Teradata Virtual Storage: The new way to manage Multi-Temperature data

Database
The Teradata Database channel includes discussions around advanced Teradata features such as high-performance parallel database technology, the optimizer, mixed workload management solutions, and other related technologies.
Teradata Employee

Teradata Virtual Storage: The new way to manage Multi-Temperature data

On August 24, 2009 Teradata Corporation announced the availability of innovative software that virtualizes data storage: Teradata Virtual Storage (TVS). TVS enables Teradata customers to add storage capacity at very low cost and to maximize performance to meet the enterprise intelligence demands of business users. Teradata has used virtualization techniques since the mid 1990s with the technology that virtualizes the resources of the node through the AMP based architecture. AMPs were once hardware devices, back in the days of the Teradata DBC 1012 database computers. Since the mid 1990s, AMPs have been referred to, and utilized, as a type of virtual processor (vproc), specifically, an AMP vproc.


Note: The AMP is a type of vproc that has software to manage data.

Since that time, Teradata systems have been able to be configured to achieve greater than 90% CPU utilization. And systems are easily expanded by simply adding more AMP vprocs within new nodes.
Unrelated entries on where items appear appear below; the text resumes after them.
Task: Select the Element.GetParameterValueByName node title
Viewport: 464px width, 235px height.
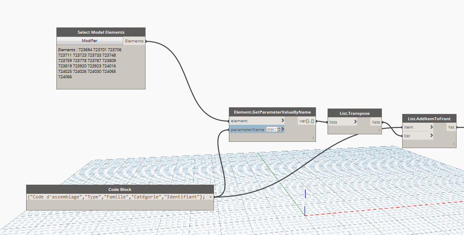Action: tap(272, 112)
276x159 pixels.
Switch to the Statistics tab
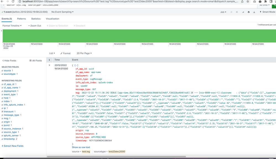click(x=36, y=19)
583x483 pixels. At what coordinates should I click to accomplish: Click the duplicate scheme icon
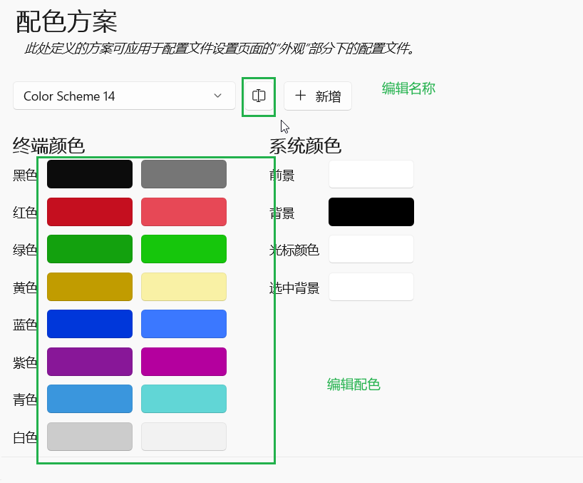(258, 96)
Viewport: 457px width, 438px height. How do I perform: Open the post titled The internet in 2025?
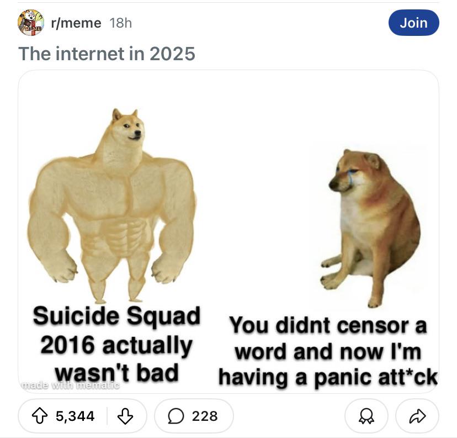(x=107, y=54)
TVS is an optional storage subsystem software product that operates between the Teradata Database and the storage arrays. The goal of TVS is to deliver the flexibility and benefits of virtualization to Teradata’s storage capabilities. TVS enables mixing storage technologies in a clique with intelligent placement of data and “temperature based” migration of data.

Note: Each node is an SMP server which runs a copy of operating system and database software and contains CPUs, system disk, memory and adapters . A clique is a group of nodes that share access to the same disk arrays.

Requirements

To utilize the current version of TVS, your system must meet the following requirements:

  • It must be one of the following Teradata Active EDW Platforms:
    • ​5400, 5450, 5500, 5550, 5555.
  • ​It must be running the Linux Operating System.
  • It must use one of the following storage types:
    • ​Teradata Enterprise Storage
    • EMC Symmetrix Disk Array.
  • ​It must be running Teradata Release 13 software and above.
  • It must use RAID 1. RAID 5 is not supported by TVS.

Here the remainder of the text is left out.